Any casual observer of hurricanes will know: running a dealership in south Florida is not for the faint of heart. From spring until November each year, the weather at Coral Springs Auto Mall in Coral Springs, Fla. (just above Miami), gets a heightened sense of respect, perhaps far more than at most dealerships in other states. Still, this family-owned cluster of brands – Nissan, Buick, GMC, Pontiac, Kia, Honda and their pre-owned store – lined under five different rooftops, remains a high-volume dealer, selling 1,000 to 1,100 vehicles per month at peak season (March through August).
The Pre-Owned Superstore, which Campbell heads, sells over 200 cars per month. Sixty percent of their business is subprime, while 15 to 20 percent are cash deals. “Our whole business here is geared toward special finance,” stated Campbell.
Even their physical stance has influenced special finance sales. Ten years ago, the pre-owned ‘store’ was a used lot – about half the size of the present store – acting as a breezeway in the middle of the mall. Now that they are a bookend store (having moved to a new location), Campbell sees a significant decrease in traffic. One reason, funny enough, is that the traffic isn’t willing to walk that far. “Our property is anywhere from one-quarter to a one-half-of-a-mile long …” Campbell stated. “It definitely dissuades people … and we don’t have golf carts,” he said, near-jokingly. It probably dissuades the salespeople more, since it would mean they would be even further from their own store
Yet, he is grateful for the new dynamics it breeds with customers. “There’s definitely less traffic, but it’s more targeted at used cars now,” he said. And since traffic is more targeted, salespeople have a better chance of building rapport the first time around, as opposed to reacquainting themselves with a shopper who’s already visited the other buildings. There are no new vehicles to distract the used-car buyer. Plus, the many banners touting their inventory of certified vehicle brands give the customer confidence that they are getting quality.
Campbell’s lead collecting is very targeted. He relies on Traffic Now Inc. for a monthly 10,000-piece direct mailer. Customers respond to a number, which connects to a 24-hour call center. Traffic Now takes the customer’s name and information along with one or two phone numbers or an e-mail address, and the information is forwarded to the sales management staff. The pre-screened calls provide the sales staff enough information to start the sales process. The offsite call center also ensures that leads are captured 24 hours per day.

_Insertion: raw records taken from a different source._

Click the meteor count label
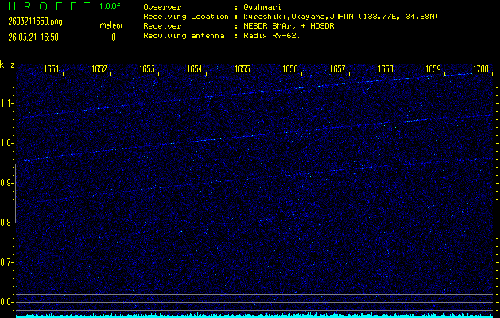 [x=110, y=25]
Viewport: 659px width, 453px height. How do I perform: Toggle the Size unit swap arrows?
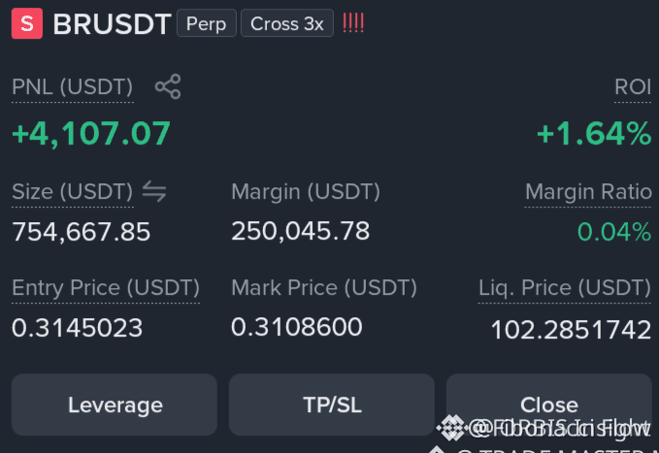click(154, 191)
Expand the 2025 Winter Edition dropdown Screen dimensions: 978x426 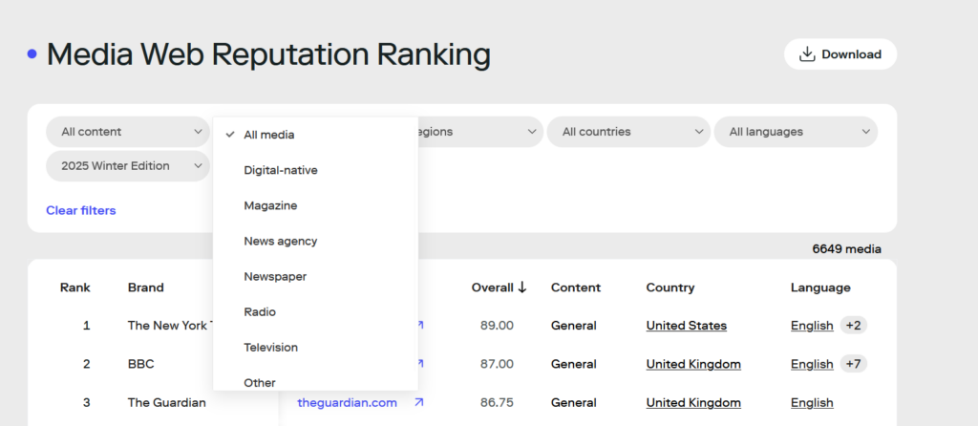coord(128,166)
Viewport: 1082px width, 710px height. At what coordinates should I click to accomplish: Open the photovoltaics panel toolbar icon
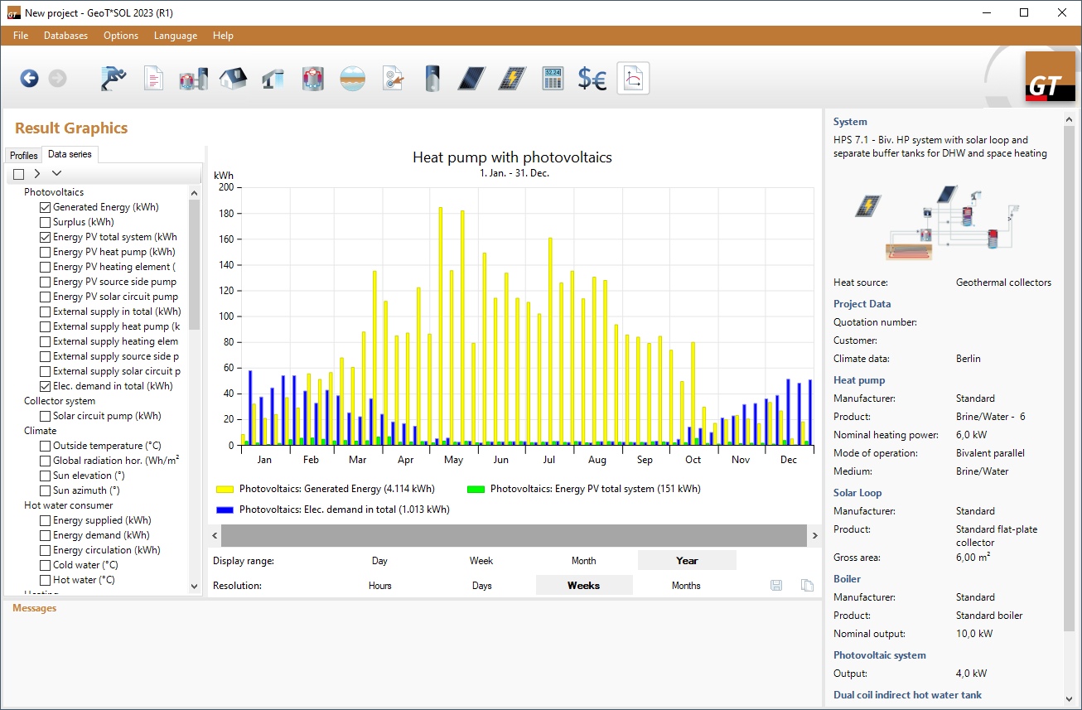512,79
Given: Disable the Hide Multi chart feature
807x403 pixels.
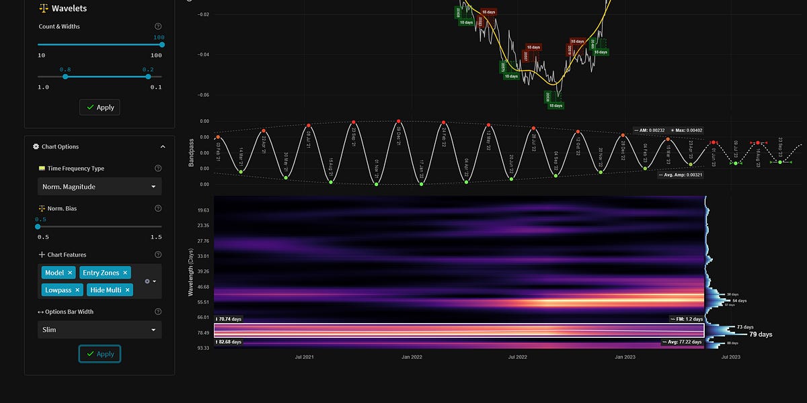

The rest of the superstore’s leads are generated through a few other lead providers, mainly through a third-party site and the store’s Web site targeted for preowned vehicle shoppers. Their Web listings are packed with 28 to 30 high-resolution pictures per vehicle, and the site sees about 20,000 hits per month. The leads generate 50 to 60 online credit applications per month, most of which are special finance.
Once the leads are captured, Campbell’s special finance staff – two to three people, depending on volume – follow up the calls with a phone interview, picking up details on the customer’s credit and income situation in order to match them with a loan. They call back, usually with a loan pre-approved. “It is really at this point,” said Campbell, “that we go over the vehicles, either on the Web site or in the store.”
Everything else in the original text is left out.